Example: “Marie Curie was born in Warsaw” → (Marie Curie, bornIn, Warsaw).
RE is often pipelined after NER: first identify entity mentions, then classify pairs. End-to-end models that jointly extract entities and relations have become more common with transformer-based encoders, avoiding the error propagation that affects pipelined systems.
Slot Filling and Template Filling
Slot filling extracts values for a fixed schema from text. Given a template such as
{PERSON} was born on {DATE} in {PLACE}.
the system fills the slots by identifying the appropriate spans. This is a restricted form of RE useful for well-defined extraction tasks: résumé parsing, event detection, and product attribute extraction.

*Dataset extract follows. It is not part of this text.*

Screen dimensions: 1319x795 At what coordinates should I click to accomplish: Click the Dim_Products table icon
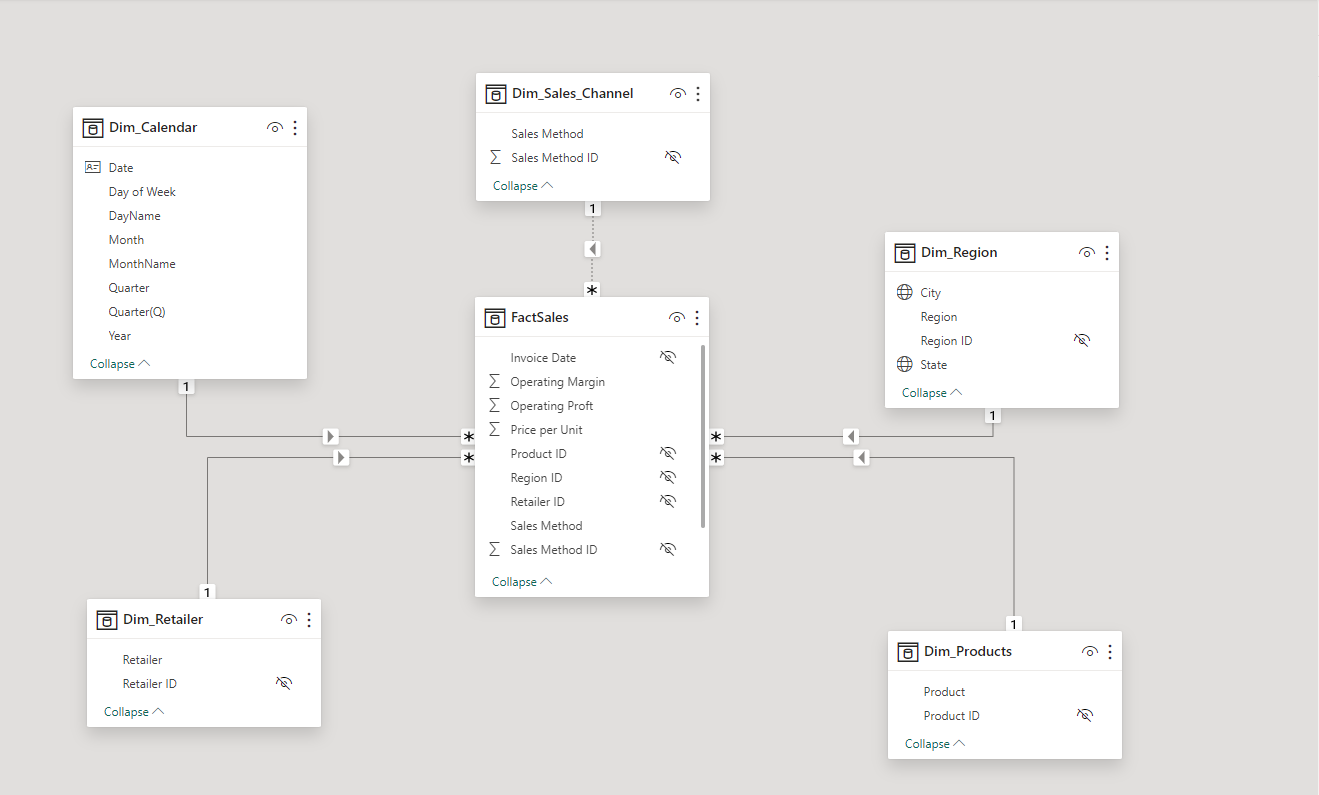click(908, 652)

Document-Level Information Extraction
Entities and relations often span paragraphs and documents, not just individual sentences. Document-level IE must resolve coreference — recognizing that “she”, “the researcher”, and “Marie Curie” all refer to the same entity — and aggregate evidence across multiple mentions to populate a knowledge base.
Modern document-level systems use long-context transformer encoders whose attention allows evidence from different sentences to interact, enabling extraction of relations that are only inferable by reading across the document.